After plucking all the remaining pieces, The Mister of the House lightly torches the skin with a portable propane thingie-bobber to burn the hair off. Weird right?

So we did it! We had 2 turkeys ready for the big dance. We made a salty brine solution and let them soak for a couple of days. We decided to cook one with a spicy rub in a dutch oven, and the other in a turkey fryer.



Here's our buddies Janis and Greg. Janis is a volleyball queen and Greg is a sucker for home projects. He also is a dutch oven guru. Here's his spicy turkey rub recipe that you can use for a small/medium turkey or a big roast chicken. The meat will fall off the bone...it's delicious!



So mix all of those spices together, and then prepare to massage that turkey like a Thai Princess.



Pull the skin away from the meat and rub between the layers. Rub inside the cavity. Rub the skin. Love and rub and love that turkey!



Why in the world didn't I take a picture when it was done? Because the places were set, the food was on, and there was a turkey to carve. Definitely NOT a traditional turkey, but delicious nonetheless.

We decided to cook the "big turkey" in the turkey fryer. The Mister of the House actually stepped on the scale and weighed our turkey so we would know for sure.

Drumroll?

7 pounds!

Ugh. I couldn't believe it! I still want to react against factory farming, genetically overhauled turkeys that can't move and live in cages...so it was still worth it to me. But goodness...7 pounds?

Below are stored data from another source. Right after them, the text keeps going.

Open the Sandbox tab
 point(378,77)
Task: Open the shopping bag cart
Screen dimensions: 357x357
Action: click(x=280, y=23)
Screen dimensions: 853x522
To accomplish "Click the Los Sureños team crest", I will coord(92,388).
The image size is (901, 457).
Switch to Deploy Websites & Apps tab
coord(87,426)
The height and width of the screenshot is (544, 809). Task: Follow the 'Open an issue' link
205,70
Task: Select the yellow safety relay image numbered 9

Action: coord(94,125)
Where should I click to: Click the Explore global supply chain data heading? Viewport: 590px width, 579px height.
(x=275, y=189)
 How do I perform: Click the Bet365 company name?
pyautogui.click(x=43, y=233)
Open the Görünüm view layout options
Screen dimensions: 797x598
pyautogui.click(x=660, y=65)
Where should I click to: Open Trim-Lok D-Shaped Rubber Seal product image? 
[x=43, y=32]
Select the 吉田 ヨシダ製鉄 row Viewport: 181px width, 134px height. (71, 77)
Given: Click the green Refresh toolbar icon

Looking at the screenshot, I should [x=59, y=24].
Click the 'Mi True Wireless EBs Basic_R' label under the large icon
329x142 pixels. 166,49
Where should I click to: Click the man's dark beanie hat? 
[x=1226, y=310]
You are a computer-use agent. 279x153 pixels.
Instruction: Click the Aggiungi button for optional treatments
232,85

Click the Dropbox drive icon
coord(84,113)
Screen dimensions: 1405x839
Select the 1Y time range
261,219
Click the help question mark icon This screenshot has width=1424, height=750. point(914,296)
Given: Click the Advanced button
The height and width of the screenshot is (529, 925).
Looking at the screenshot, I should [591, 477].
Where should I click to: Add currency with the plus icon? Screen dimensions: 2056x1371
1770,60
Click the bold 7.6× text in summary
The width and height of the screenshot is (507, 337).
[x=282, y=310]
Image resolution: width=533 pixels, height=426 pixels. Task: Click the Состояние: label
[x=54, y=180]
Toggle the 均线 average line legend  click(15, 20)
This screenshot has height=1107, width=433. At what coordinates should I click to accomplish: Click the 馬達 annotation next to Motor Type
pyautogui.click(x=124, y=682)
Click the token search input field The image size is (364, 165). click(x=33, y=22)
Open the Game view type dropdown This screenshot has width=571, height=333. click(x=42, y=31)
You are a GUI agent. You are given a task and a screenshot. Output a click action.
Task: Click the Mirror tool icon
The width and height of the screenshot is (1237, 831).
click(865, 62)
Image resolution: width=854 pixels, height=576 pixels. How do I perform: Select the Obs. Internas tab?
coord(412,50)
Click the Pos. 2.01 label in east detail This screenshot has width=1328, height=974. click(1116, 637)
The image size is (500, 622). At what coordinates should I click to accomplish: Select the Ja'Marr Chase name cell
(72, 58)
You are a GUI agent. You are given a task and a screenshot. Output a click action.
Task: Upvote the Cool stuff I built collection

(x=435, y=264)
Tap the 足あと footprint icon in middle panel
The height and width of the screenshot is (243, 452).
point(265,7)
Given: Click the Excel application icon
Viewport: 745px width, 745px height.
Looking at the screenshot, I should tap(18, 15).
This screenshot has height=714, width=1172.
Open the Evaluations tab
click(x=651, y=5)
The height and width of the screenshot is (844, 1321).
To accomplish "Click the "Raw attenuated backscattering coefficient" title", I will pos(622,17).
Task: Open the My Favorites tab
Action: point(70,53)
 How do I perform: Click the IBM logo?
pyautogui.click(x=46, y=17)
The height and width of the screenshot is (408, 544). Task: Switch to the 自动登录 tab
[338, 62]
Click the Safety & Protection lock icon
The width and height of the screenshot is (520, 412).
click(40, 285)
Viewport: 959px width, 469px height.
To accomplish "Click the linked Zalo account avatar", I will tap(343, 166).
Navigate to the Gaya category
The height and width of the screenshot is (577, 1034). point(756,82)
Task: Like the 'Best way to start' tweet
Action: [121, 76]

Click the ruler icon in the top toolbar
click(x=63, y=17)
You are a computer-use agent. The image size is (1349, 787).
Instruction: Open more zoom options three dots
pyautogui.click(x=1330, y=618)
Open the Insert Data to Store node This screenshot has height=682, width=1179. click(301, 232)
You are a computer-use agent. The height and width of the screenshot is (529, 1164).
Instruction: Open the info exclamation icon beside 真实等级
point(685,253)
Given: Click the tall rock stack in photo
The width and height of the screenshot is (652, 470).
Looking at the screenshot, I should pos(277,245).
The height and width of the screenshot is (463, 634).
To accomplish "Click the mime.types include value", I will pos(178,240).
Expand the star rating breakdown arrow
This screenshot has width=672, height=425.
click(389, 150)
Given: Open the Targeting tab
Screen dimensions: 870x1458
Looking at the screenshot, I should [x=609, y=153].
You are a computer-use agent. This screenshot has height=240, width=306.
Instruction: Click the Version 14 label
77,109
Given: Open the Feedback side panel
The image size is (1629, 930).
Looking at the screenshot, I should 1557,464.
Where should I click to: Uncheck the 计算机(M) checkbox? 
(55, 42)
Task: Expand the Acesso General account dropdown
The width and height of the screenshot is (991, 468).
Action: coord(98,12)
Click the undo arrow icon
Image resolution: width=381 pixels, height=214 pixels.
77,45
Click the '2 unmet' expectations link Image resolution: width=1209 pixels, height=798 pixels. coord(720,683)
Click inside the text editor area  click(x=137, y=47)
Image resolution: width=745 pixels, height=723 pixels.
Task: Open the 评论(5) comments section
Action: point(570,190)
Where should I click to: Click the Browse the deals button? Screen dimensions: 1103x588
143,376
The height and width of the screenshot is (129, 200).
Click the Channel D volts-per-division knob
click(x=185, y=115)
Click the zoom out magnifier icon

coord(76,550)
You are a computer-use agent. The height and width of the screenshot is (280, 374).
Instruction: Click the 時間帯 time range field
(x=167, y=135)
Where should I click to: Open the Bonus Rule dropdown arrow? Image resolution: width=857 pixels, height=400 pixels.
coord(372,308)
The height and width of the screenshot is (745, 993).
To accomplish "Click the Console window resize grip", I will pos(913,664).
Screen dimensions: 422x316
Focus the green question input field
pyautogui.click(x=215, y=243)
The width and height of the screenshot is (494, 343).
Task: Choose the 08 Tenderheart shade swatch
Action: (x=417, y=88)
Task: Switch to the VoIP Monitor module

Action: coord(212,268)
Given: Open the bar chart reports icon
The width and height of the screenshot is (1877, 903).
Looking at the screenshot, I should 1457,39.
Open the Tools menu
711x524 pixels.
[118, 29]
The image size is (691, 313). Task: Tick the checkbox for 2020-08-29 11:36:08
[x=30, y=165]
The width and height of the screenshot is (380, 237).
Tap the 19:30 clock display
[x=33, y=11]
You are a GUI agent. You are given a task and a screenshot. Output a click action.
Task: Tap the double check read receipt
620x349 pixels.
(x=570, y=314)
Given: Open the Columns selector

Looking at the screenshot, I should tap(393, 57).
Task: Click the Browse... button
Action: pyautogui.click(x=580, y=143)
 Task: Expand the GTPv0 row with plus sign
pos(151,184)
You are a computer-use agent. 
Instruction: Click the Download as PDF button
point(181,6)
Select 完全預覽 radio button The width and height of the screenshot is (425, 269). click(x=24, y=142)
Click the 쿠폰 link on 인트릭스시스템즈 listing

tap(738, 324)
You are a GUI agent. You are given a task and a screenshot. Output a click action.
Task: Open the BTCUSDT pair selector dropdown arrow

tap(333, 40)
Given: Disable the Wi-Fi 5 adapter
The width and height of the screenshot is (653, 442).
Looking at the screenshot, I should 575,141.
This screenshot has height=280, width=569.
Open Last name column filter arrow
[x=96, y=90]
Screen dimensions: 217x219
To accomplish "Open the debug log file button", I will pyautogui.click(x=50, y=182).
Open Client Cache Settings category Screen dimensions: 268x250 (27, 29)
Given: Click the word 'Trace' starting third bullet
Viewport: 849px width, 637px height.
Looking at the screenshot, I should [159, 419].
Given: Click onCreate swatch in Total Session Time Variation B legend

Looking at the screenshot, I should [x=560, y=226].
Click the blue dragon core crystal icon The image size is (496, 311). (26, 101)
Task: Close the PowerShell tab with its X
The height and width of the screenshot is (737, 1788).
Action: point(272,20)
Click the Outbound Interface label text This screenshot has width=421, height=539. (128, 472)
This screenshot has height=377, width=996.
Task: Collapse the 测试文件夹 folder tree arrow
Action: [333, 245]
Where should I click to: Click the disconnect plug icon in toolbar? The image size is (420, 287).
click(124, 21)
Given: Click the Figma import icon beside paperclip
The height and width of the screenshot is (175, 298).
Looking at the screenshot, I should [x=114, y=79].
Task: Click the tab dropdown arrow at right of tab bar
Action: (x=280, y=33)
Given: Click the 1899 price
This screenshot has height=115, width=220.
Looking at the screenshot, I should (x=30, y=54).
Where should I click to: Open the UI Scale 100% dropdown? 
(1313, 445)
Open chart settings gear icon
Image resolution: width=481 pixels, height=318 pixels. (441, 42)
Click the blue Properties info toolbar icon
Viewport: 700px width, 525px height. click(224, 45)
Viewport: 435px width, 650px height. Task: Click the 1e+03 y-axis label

Fried turkey? Totally pass! Go traditional or go for the rub all the way.

Happy Thanksgiving!

Signed,
Waiting for Easter Dinner to enjoy a full-grown blue slate turkey

7 comments:

earwaxtasteslikecrayons said...

You are my hero.

emily said...

Hello Mrs. Olsen! I've been selling them for $30. you likey?!

Kelly Bryson said...

Wow. That sounds like too much work;) The plucking part, at least. Maybe my imagination is too active, but that sounds like a cold miserable way to get some turkey. Go you!

Holly said...

Whoa. You guys are amazing! I'm such a wimp. Way to go!

jennaloha said...

Are you serious? I had a deep-fried turkey this year and it was the best turkey I ever had. So juicy and so much flavor! Maybe it's the steroids and cageyness that makes it taste so good :)

Lee Family said...

holy crap that is a lot of work for yo turkey. You guys are awesome. Were there any turkey leftovers? That is what I want to know.

Mrs. Olsen said...

No turkey leftovers. That bird was tiny. All gone.